:: What to produce ::
From the first line of the material below to the line containing "Task: Click the copy A/B settings icon", repeat every line exactly and add nothing.

:: Supplied material ::
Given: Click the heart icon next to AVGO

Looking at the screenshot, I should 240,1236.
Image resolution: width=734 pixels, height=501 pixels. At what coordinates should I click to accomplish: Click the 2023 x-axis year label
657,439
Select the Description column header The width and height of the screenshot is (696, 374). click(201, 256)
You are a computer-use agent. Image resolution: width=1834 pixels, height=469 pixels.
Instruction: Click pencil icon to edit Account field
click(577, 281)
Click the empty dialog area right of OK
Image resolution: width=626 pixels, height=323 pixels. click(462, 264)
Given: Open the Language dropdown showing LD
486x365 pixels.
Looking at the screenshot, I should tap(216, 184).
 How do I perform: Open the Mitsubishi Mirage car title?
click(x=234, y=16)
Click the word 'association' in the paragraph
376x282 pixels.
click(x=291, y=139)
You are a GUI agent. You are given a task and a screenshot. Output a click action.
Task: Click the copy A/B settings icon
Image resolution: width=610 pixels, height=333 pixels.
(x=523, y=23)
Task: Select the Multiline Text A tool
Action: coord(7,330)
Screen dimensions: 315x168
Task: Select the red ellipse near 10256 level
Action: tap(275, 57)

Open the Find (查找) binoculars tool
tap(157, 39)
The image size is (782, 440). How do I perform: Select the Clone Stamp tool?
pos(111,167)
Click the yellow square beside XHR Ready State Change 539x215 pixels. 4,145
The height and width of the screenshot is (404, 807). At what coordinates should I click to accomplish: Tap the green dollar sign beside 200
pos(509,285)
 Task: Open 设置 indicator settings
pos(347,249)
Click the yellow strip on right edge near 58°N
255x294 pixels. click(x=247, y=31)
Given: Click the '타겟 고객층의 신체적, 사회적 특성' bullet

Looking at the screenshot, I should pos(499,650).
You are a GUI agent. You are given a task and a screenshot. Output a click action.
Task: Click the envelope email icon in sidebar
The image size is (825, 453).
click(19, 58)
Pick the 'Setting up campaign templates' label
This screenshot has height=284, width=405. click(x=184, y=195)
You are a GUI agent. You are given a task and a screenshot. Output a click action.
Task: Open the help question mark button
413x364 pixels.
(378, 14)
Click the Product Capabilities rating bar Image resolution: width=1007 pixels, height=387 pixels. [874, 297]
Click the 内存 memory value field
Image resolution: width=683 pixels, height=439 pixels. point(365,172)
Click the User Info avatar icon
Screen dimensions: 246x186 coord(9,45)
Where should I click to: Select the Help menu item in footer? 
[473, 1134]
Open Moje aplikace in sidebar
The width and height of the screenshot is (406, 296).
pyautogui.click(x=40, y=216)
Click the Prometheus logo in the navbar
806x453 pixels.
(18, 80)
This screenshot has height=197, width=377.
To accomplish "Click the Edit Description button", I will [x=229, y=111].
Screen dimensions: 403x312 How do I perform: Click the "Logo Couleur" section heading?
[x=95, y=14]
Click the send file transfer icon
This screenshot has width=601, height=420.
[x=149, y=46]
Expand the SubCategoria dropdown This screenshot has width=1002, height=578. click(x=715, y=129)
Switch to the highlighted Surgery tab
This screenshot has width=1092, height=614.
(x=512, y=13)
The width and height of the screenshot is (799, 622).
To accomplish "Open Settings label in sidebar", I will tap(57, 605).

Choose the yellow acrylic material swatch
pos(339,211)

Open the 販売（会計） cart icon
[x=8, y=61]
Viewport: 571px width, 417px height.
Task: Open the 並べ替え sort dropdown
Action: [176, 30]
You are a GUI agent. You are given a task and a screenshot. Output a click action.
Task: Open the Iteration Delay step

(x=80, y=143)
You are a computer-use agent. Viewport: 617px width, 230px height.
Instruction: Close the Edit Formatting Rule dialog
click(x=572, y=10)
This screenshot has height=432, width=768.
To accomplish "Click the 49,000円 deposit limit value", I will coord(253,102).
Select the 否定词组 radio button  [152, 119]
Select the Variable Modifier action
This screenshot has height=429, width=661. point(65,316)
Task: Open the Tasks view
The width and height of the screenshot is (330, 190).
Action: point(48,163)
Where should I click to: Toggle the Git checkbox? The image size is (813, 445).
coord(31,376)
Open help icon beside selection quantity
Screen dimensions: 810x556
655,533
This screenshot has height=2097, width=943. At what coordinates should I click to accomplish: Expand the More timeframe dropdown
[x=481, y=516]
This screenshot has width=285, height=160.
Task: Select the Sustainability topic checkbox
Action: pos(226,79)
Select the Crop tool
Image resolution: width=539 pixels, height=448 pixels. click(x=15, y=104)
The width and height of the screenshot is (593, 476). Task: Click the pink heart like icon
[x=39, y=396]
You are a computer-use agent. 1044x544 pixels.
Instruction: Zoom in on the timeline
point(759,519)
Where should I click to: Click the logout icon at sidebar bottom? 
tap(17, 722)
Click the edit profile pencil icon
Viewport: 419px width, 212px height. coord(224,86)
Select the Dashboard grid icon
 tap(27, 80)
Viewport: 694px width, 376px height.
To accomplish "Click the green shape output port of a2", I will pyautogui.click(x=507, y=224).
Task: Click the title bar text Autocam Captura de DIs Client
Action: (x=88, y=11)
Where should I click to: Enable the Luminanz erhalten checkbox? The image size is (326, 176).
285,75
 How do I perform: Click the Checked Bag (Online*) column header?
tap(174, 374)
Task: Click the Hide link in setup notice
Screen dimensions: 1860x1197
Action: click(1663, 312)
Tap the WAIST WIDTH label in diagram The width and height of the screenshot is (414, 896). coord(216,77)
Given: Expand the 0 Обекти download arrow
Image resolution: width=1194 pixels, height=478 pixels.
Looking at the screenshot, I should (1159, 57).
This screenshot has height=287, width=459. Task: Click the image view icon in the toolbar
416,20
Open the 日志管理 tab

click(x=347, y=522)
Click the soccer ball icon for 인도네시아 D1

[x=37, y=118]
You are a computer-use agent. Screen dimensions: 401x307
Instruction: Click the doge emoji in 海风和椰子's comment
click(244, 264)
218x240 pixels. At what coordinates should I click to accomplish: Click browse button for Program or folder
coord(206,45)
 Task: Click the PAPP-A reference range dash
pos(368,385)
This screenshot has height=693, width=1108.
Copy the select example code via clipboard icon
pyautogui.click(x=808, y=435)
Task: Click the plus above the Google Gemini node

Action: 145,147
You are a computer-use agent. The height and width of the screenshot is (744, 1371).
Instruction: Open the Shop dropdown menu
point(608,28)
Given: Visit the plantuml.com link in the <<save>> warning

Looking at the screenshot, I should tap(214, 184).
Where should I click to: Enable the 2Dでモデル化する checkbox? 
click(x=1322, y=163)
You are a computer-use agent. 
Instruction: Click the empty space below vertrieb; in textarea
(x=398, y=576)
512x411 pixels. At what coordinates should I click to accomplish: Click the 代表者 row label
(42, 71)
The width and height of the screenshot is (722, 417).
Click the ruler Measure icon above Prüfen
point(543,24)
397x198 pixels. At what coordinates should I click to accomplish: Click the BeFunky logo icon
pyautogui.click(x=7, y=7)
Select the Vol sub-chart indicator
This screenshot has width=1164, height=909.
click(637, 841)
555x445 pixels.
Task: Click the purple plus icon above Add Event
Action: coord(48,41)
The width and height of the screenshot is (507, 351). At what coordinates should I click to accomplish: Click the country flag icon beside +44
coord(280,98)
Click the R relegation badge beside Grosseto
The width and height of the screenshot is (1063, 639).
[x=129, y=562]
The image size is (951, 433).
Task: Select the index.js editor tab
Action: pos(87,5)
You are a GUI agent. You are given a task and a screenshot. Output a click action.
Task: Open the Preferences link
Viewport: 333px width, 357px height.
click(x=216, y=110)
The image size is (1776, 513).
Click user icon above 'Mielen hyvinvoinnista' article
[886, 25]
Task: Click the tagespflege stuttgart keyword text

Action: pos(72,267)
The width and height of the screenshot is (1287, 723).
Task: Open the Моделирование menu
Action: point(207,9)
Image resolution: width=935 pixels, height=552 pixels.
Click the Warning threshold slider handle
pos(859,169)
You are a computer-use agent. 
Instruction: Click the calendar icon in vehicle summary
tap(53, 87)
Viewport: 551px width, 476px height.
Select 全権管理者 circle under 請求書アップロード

:: Result below ::
Given: Click the heart icon next to AVGO

Looking at the screenshot, I should 240,1236.
Image resolution: width=734 pixels, height=501 pixels. At what coordinates should I click to accomplish: Click the 2023 x-axis year label
657,439
Select the Description column header The width and height of the screenshot is (696, 374). click(201, 256)
You are a computer-use agent. Image resolution: width=1834 pixels, height=469 pixels.
Instruction: Click pencil icon to edit Account field
click(577, 281)
Click the empty dialog area right of OK
Image resolution: width=626 pixels, height=323 pixels. click(462, 264)
Given: Open the Language dropdown showing LD
486x365 pixels.
Looking at the screenshot, I should tap(216, 184).
 How do I perform: Open the Mitsubishi Mirage car title?
click(x=234, y=16)
Click the word 'association' in the paragraph
376x282 pixels.
click(x=291, y=139)
You are a GUI agent. You are given a task and a screenshot. Output a click action.
Task: Click the copy A/B settings icon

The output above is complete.